Levocetirizin ist der aktive Metabolit von Cetirizin und gehört zur Klasse der zweiten Generation der Antihistaminika. Es wirkt, indem es die Wirkung von Histamin blockiert, das eine Schlüsselrolle bei allergischen Reaktionen spielt. Aufgrund seiner strukturellen Eigenschaften dringt Levocetirizin weniger gut in die Blut-Hirn-Schranke ein, was zu weniger sedierenden Effekten führt im Vergleich zu älteren Antihistaminika.
2. Anwendungsgebiete von Levocetirizin
Levocetirizin wird vor allem zur Behandlung von:
- Allergischer Rhinitis (Heuschnupfen)
- Chronischer idiopathischer Urtikaria (Nesselsucht)
3. Dosierung von Levocetirizin
Die übliche Dosierung für Erwachsene und Kinder ab 6 Jahren beträgt 5 mg einmal täglich. Bei älteren Patienten oder Patienten mit eingeschränkter Nierenfunktion kann eine Anpassung der Dosis erforderlich sein. Es ist ratsam, die Einnahme mit Wasser vor oder nach einer Mahlzeit vorzunehmen.

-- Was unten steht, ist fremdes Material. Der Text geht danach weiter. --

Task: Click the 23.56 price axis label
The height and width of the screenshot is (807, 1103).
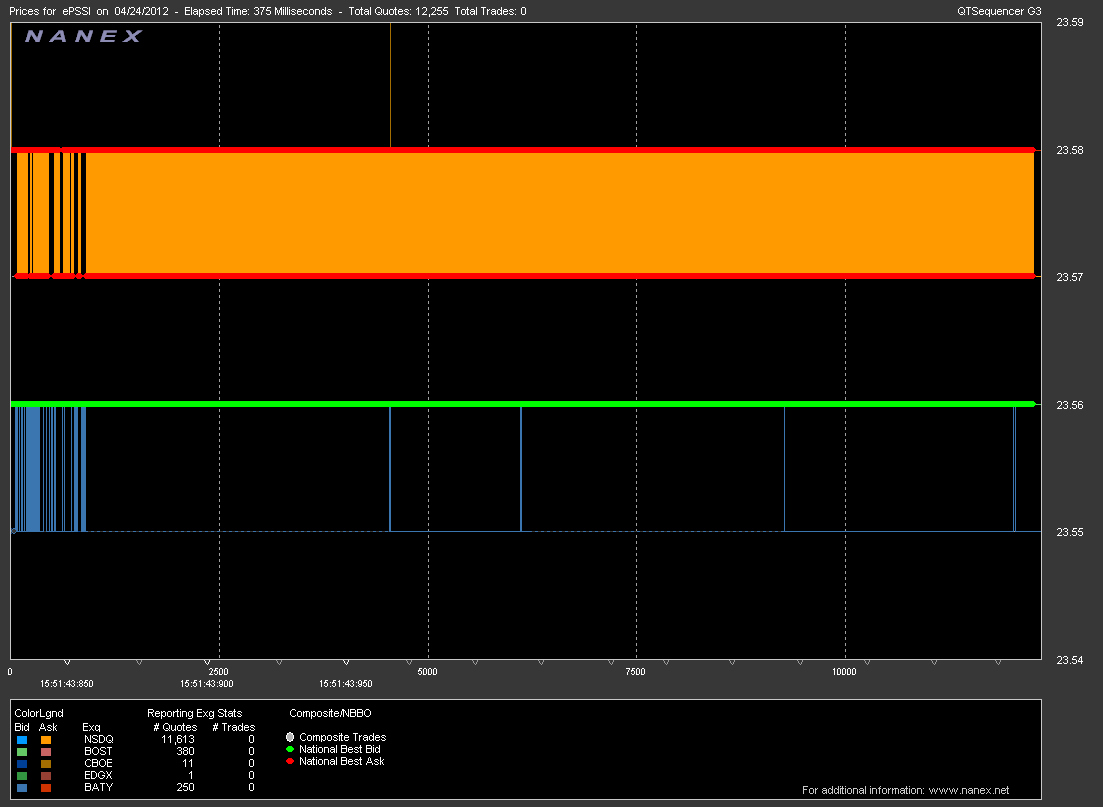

4. Mögliche Nebenwirkungen
Trotz seiner guten Verträglichkeit können bei der Einnahme von Levocetirizin einige Nebenwirkungen auftreten, darunter:
- Müdigkeit
- Kopfschmerzen
- Mundtrockenheit
- Übelkeit
5. Wichtige Hinweise und Wechselwirkungen
Patienten, die Levocetirizin einnehmen, sollten darauf achten, dass es Wechselwirkungen mit anderen Medikamenten, insbesondere Alkohol und Beruhigungsmitteln, geben kann. Es ist wichtig, den behandelnden Arzt über alle eingenommenen Medikamente zu informieren.